What experience looks like in production

My CTO agent launched a 5-day infrastructure sprint after the board meeting. Dev wrote implementation specs. QA wrote test acceptance criteria. They shipped the first item same day. That execution speed came from accumulated patterns in the harness.

The CTO knows from previous sprint experience: "When infrastructure is unstable, break it into small increments and ship the highest-leverage fix first." Dev remembers: "When CTO says '5-day sprint,' write specs before coding. The last three times I jumped straight to implementation, QA sent it back for missing edge cases." QA recalls: "Blackboard changes require cross-workflow testing. Check if other agents' workflows break when we add size limits" - learned from the last infrastructure change that passed unit tests but broke message delivery in production.

None of this comes from their principles files. None of it came from prompt engineering. The harness captured these learnings through reflection loops and made them available through memory recall. The agents got better at shipping infrastructure changes by doing infrastructure changes and remembering what worked.
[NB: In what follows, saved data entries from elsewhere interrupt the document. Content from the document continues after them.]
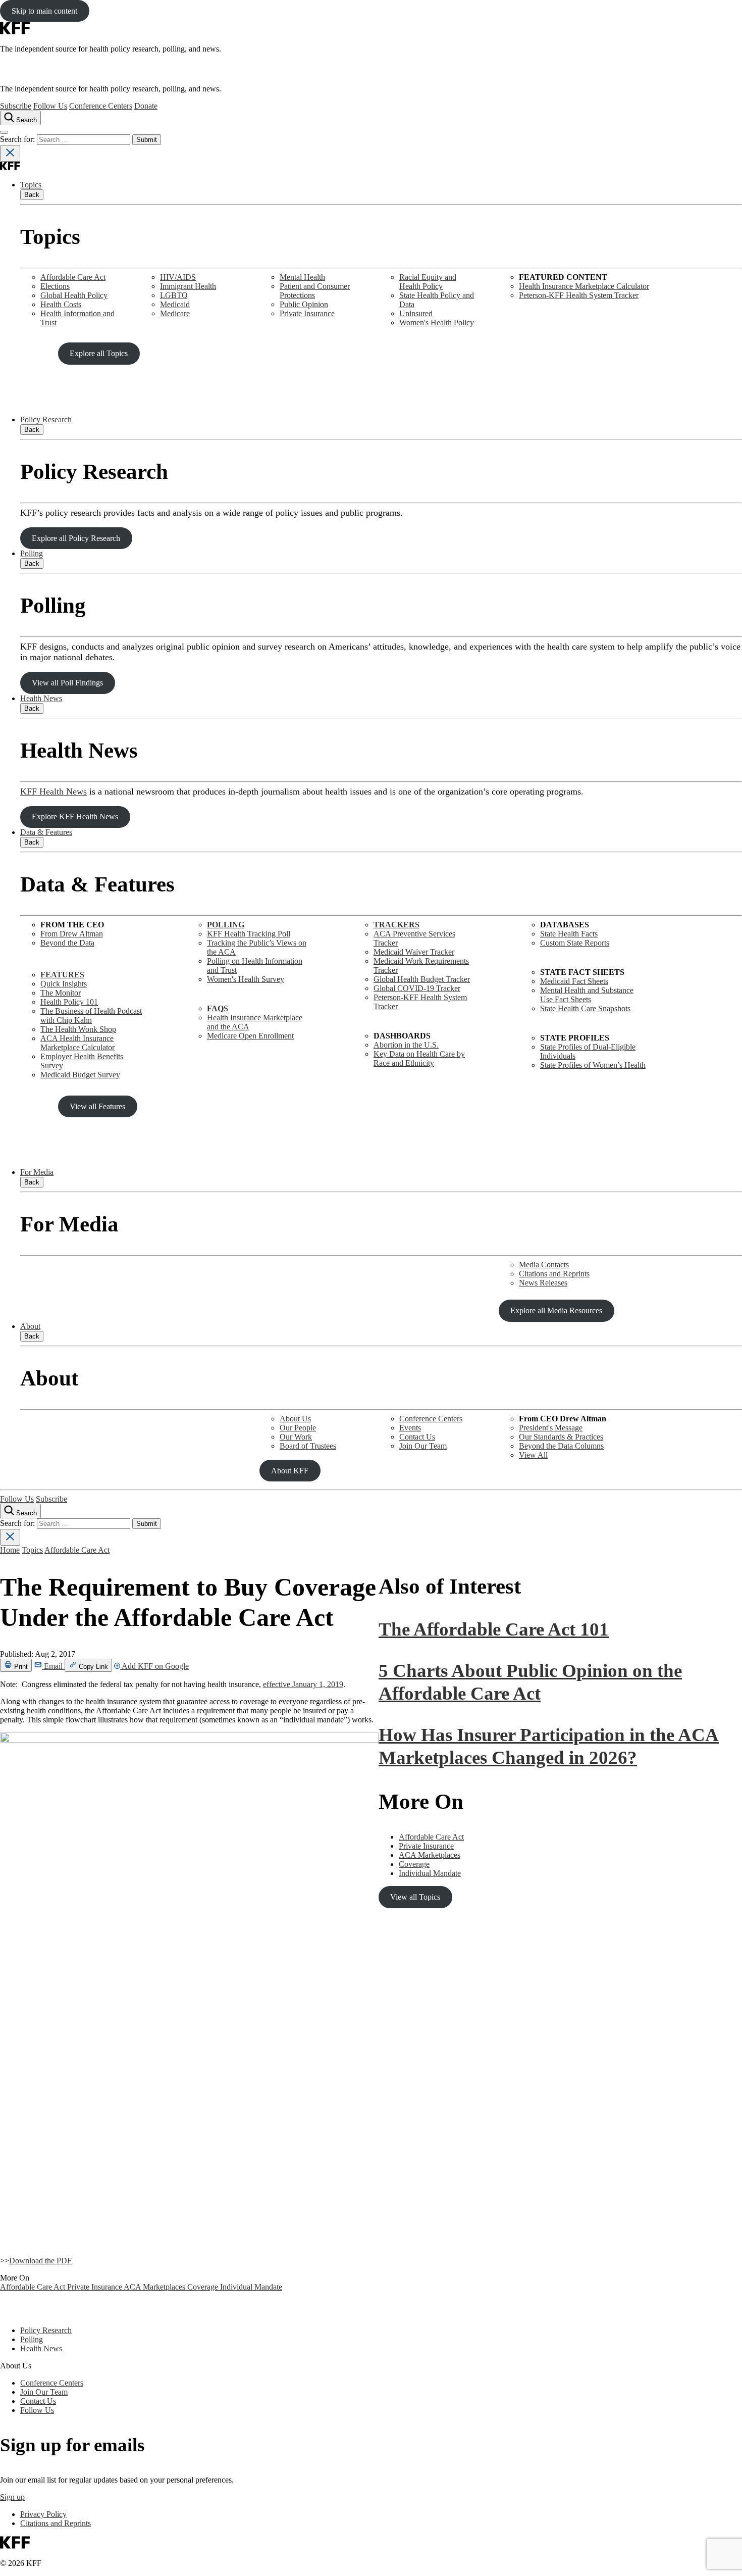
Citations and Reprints (554, 1273)
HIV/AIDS (178, 277)
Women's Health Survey (245, 979)
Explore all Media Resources (556, 1310)
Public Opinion (304, 304)
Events (410, 1427)
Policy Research (46, 419)
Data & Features (46, 832)
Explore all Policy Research (76, 538)
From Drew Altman (71, 933)
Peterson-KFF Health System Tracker (579, 295)
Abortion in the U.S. (406, 1045)
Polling (31, 553)
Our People (298, 1427)
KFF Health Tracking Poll (248, 933)
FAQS (217, 1008)
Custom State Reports (574, 942)
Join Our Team (423, 1446)
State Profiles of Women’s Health (593, 1065)
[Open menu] (4, 132)
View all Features (97, 1106)
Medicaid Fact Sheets (574, 981)
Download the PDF (40, 2260)
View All (533, 1455)
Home (10, 1550)
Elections (55, 286)
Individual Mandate (251, 2287)
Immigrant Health (188, 286)
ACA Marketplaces (155, 2287)
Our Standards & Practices (561, 1436)
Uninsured (416, 313)
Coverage (203, 2287)
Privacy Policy (43, 2514)
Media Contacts (544, 1264)
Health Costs (60, 304)
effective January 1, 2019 (303, 1684)
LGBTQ (174, 295)
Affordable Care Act (72, 277)
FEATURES (62, 974)
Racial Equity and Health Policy (427, 281)
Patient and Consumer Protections (315, 291)
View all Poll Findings (67, 682)
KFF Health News (53, 791)
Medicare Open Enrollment (250, 1035)
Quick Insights (63, 983)
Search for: (18, 139)
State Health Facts (569, 933)
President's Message (550, 1427)
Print (20, 1666)
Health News (41, 698)
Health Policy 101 (69, 1002)
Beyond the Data (67, 942)
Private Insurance (307, 313)
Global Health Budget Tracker (422, 979)
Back (31, 195)
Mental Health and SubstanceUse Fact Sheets (586, 995)
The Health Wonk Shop (78, 1029)
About (30, 1326)
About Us (295, 1418)
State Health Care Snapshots (585, 1008)
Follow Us (50, 106)
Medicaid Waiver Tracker (414, 952)
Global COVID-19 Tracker (417, 988)
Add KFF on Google (154, 1666)
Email (53, 1666)
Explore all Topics (99, 353)
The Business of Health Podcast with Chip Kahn (91, 1015)
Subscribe (15, 106)
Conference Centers (100, 106)
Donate (145, 106)
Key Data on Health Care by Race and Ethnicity (419, 1058)
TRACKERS (396, 924)
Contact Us (417, 1436)
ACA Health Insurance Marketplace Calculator (77, 1043)
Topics (30, 184)
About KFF (289, 1470)
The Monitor (60, 992)
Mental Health (302, 277)
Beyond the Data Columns (561, 1446)
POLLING (225, 924)
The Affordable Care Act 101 (494, 1629)
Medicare (175, 313)
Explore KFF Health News (75, 816)
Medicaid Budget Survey (80, 1074)
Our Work (296, 1436)
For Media (37, 1172)
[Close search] (10, 153)
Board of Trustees (308, 1446)
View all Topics (415, 1897)
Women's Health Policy (436, 322)
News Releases (543, 1282)
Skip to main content (44, 11)
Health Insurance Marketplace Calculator (584, 286)
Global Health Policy (74, 295)
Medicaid (175, 304)
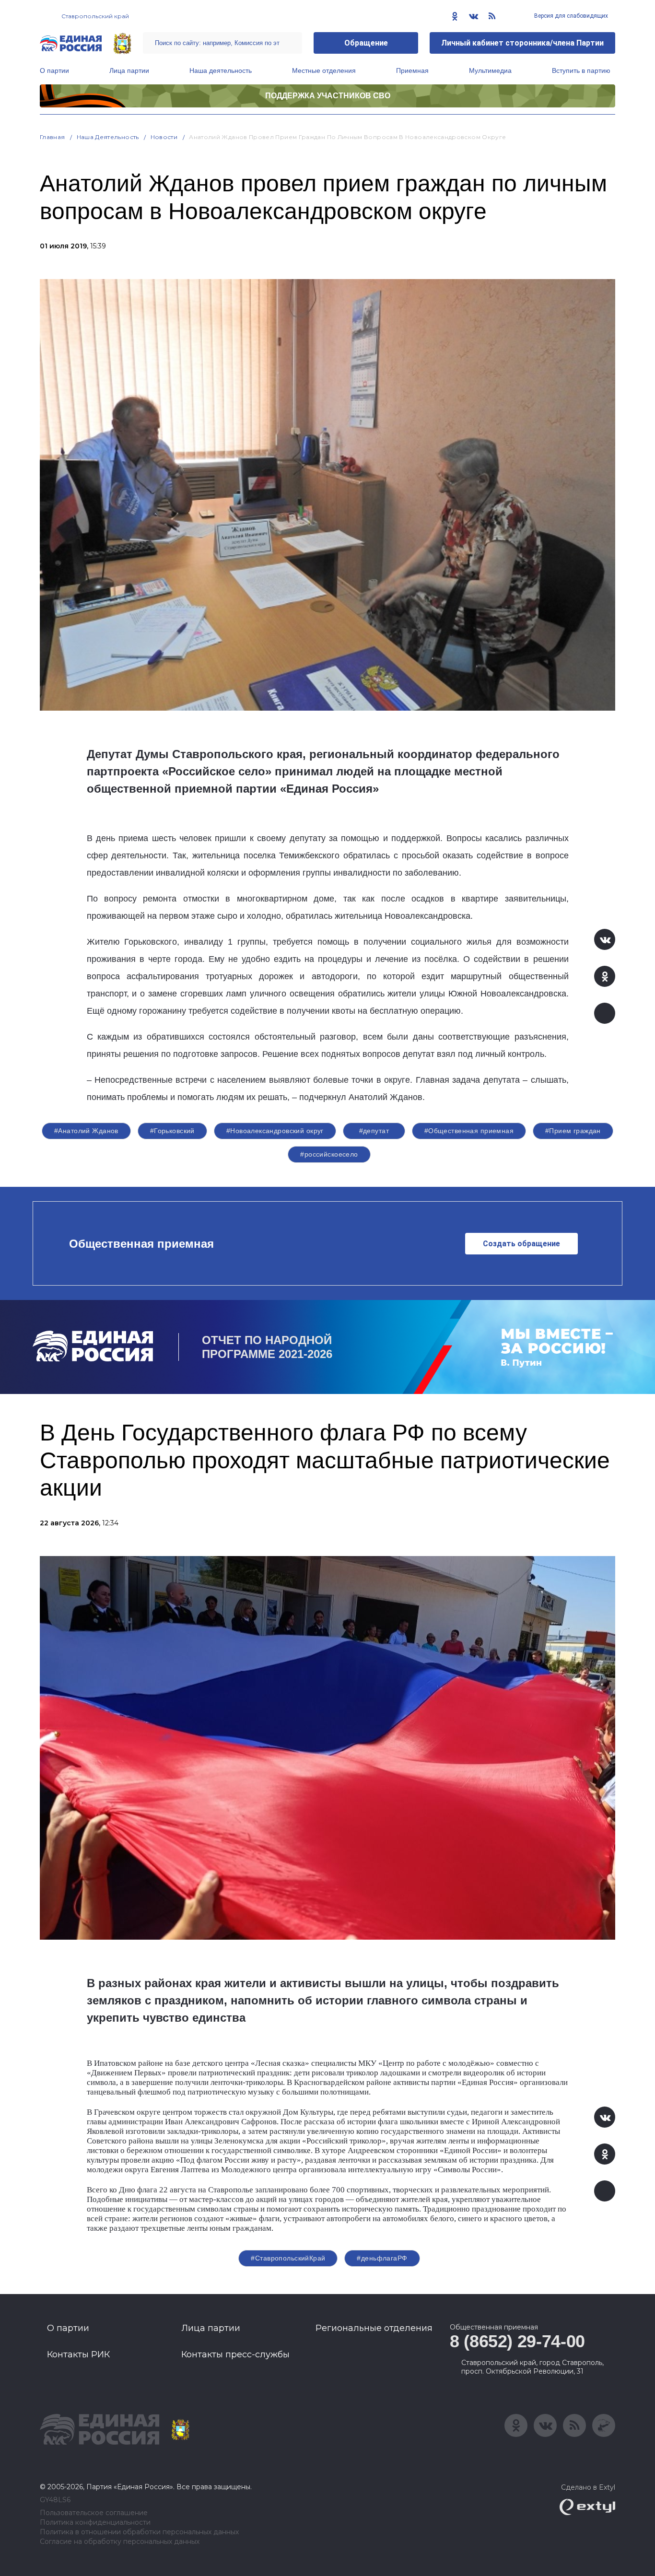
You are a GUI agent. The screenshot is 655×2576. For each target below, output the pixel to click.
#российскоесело (329, 1154)
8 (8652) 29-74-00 (517, 2341)
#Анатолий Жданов (86, 1131)
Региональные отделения (374, 2328)
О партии (54, 70)
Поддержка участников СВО (327, 96)
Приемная (412, 70)
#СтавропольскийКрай (288, 2258)
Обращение (366, 42)
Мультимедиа (490, 70)
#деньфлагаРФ (382, 2258)
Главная (52, 137)
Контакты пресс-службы (235, 2354)
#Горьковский (172, 1131)
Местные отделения (324, 70)
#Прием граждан (573, 1131)
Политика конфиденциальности (95, 2522)
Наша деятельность (220, 70)
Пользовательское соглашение (94, 2513)
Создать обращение (521, 1243)
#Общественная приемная (469, 1131)
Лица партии (129, 70)
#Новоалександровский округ (275, 1131)
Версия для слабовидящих (570, 15)
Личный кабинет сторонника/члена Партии (522, 42)
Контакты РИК (78, 2354)
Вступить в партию (581, 70)
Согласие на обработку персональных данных (119, 2542)
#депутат (374, 1131)
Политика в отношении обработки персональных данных (139, 2532)
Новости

The harness also enables organizational learning at scale. When QA catches a DDD boundary violation in troopx-router importing from troopx-core, that goes into QA's memory. But the reflection loop also writes it to a shared learning namespace on the blackboard. Next workflow, when Dev works in troopx-router, memory_recall returns: "Recent QA finding: watch for DDD violations in this package." One review teaches the whole squad. When CEO escalates a decision six times before getting a response, the reflection loop extracts: "Escalation effectiveness inversely correlated with escalation frequency. Sixth escalation had more context than first - include decision framing, options with tradeoffs, and explicit deadline in first escalation." That pattern becomes available to every agent that needs to escalate: CTO, CMO, Dev when hitting a blocker. The CEO's learned escalation patterns benefit the entire organization.

Building for compounding advantage

If you're building multi-agent systems for production use, intelligence is table stakes. Claude Code, GPT-5, whatever comes next - assume your agents have access to the smartest models. That capability is not your differentiation. Experience is the moat. Agents that remember what happened, why it happened, and what worked are dramatically harder to replicate because the differentiation comes from your specific context compounding over time.

Design your harness for memory from day one. If your agents don't write structured context during workflows - blackboard writes, not just task outputs - you have nothing to extract patterns from. If your workflows don't have post-completion reflection built in, learning doesn't happen. If agents don't recall before starting work, accumulated memory sits unused. The harness architecture determines whether your system can learn.

Shared context amplifies individual learning. When one agent's experience improves the whole system, your advantage compounds faster. Reflection loops that write to shared learning namespaces mean patterns discovered by CEO become available to CTO, Dev, QA. The system's experience accumulates faster than any individual agent's experience.

Let the bottlenecks surface through measurement. My agents escalated six times in one day. They were right to escalate. The bottleneck was me not responding fast enough. That pattern - escalation effectiveness, escalation format, escalation frequency - is now stored. Next time they'll escalate differently, and I'll respond faster because I saw the pattern. You can't optimize bottlenecks you can't measure, and you can't measure them without the harness capturing what's happening.

The question isn't whether AI agents can do useful work anymore. Claude Code already does. The question is whether agents can get systematically better at the specific work you need done, in your context, with your constraints. That's not a model capabilities question. That's a harness engineering question. My CEO and CTO agents are better at their jobs today than they were two weeks ago because they remember what they learned. The models didn't change. The harness made the difference.